Financial resources have to be at last put into precision medicine. We are able now to better predict risk of diseases in the population utilizing personal DNA information and implementing personalized screening. Now we screen for diseases people who would never have some diseases, at the same time as screening people at incredibly high risk of having some diseases. We need to make the effort to better select people to screen, and to personalize the screening with better screening modalities. For instance, identifying women with genetic mutation increasing the risk of breast and ovarian cancer (BRCA mutation genes) would allow us to screen these women earlier and with better tests.
What about personalized treatments?
Precision medicine is also fundamental for the success of the treatments. We can predict the outcome of the treatments with mathematical models called nomograms, and with genomics, based on DNA mutations, especially in cancer. This will allow us to better address successful treatments with better outcomes.
How can these very advanced personal treatments become cost effective?
In the last years we implemented a cheap way to decide treatments, based on expert opinion discussing each case individually in a disease management board (group of experts), but the expertise of the individuals is not so precise as the genomics and predictive nomograms that should be integrated in the expert discussion. Integration of these tools in the patient management decision is definitively more expensive, but rewarding for the outcome.

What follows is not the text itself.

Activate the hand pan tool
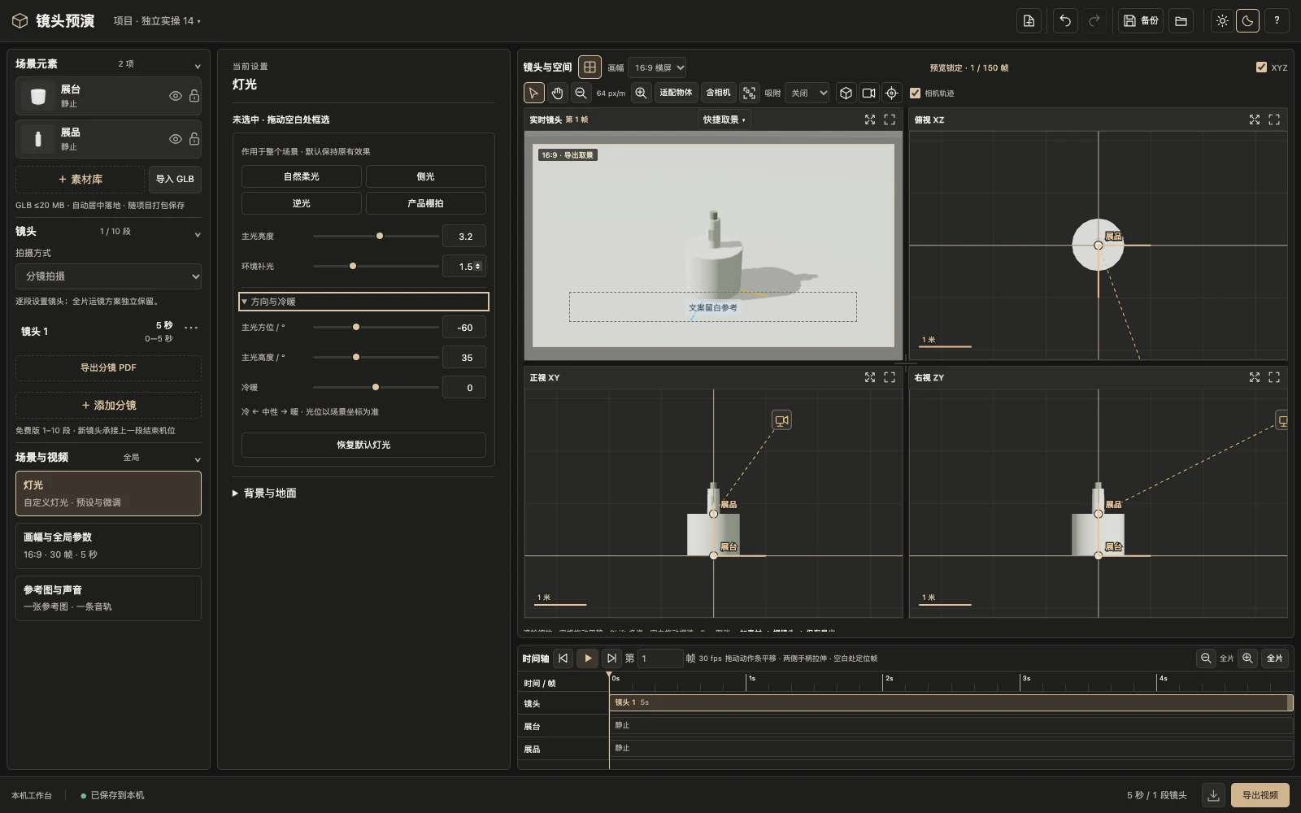This screenshot has height=813, width=1301. [557, 93]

Is mental illness still too often overlooked in the healthcare system?
Economic crisis may increase the risk of mental diseases and psychological distress, and we should be ready to help these people with state-of-the-art psychological intervention. Drug abuse is incredibly diffuse in rich countries, with a lot of people dying in young age groups. In the 2000s, 100,000 people, especially young, died from opioid overdose. Families are often abandoned, alone, and resources should be made available for better saving these people.